Curiosity led me to ask this question.  Thought it would be interesting.  Vote for the best one please.  I can't post all the categories but I will try my best to list the ones I think are most liked by all of us penturners.  I'll start this off by voting for the "Show Off Your Pens Category."  Close Second is "Casual Conversation."  What Do you all think? 

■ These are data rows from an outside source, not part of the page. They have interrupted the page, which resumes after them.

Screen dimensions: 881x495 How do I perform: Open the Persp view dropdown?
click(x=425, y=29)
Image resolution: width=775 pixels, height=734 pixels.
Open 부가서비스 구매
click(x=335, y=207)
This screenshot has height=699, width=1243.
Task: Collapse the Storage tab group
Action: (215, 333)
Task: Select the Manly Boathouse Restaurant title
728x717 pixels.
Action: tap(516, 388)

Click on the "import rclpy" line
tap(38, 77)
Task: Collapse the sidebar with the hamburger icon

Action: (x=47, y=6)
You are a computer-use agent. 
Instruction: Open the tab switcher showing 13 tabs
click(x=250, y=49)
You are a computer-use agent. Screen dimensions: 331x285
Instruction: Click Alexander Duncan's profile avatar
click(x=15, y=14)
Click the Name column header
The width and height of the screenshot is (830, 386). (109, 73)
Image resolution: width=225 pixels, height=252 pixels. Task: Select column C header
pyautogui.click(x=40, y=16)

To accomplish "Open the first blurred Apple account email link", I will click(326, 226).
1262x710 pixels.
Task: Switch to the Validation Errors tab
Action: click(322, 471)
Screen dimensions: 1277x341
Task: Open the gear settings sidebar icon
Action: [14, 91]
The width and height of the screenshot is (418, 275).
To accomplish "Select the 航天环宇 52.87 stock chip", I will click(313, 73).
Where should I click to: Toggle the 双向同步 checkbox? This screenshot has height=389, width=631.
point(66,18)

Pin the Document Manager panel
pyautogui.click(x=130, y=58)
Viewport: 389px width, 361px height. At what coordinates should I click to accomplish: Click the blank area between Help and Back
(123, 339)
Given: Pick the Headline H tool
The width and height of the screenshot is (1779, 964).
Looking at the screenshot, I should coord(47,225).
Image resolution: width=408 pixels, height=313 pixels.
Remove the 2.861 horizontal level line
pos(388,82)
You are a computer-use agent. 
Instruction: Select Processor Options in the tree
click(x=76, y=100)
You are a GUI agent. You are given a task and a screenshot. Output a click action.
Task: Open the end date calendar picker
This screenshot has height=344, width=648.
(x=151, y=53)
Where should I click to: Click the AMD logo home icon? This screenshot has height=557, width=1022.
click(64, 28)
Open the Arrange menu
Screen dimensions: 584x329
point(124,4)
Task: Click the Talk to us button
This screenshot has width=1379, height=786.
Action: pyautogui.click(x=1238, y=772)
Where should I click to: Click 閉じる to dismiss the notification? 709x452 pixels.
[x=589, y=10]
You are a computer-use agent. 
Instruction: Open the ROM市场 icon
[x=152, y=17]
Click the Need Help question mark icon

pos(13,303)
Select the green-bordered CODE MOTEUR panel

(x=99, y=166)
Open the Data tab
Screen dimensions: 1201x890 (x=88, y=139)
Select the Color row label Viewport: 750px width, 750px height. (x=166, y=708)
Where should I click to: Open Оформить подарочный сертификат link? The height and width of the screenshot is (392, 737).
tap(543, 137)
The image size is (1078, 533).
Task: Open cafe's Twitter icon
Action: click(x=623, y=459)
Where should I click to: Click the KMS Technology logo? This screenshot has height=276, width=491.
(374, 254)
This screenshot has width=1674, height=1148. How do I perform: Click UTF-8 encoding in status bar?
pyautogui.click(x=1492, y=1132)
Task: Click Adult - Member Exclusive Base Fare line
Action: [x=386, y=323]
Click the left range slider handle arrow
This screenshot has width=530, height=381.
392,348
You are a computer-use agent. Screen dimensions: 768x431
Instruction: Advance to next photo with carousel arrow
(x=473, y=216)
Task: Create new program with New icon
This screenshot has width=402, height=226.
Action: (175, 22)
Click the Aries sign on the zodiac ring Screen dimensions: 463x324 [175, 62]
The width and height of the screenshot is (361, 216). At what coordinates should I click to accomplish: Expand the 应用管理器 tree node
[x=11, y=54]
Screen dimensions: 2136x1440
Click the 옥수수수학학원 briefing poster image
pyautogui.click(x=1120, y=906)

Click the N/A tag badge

p.s.  I realize not all the categories are here, if its not here comment about it below.


----------



## coach (Nov 13, 2005)

I cannot vote since it is locked.


----------



## dwpenworks (Nov 13, 2005)

very sorry about that guys and gals I have unlocked it now I think.


----------



## Dario (Nov 13, 2005)

I love pens but like people more...so casual conversation [].


----------



## rtjw (Nov 14, 2005)

The knowledge here is very vast and more than anywhere else, but the everyday laugh I always need comes from Casual Conversation.


----------



## pastorbill1952 (Nov 14, 2005)

I really like the soyp section to see the member's ingenuity but as you say a close second is casual conversation.


----------



## Rifleman1776 (Nov 14, 2005)

Hard to pick one. 'penturning', 'show off' and 'casual conversation' all rank #1 for me.


----------



## MDWine (Nov 14, 2005)

I'm glad that I don't have to pick just one to read, I read each one several times a day!!


----------



## Daniel (Nov 14, 2005)

I had to vote for casual conversation, not a knock to those still really into the penturning threads, and not saying I don't like them. but a lot of those topics start to sound like a broken record after a while. casual conversation has that you never know what you will get thing going for it all the time.
pen photography would be my second as it gets talked about far less so it doesn't get quite so familiar.


----------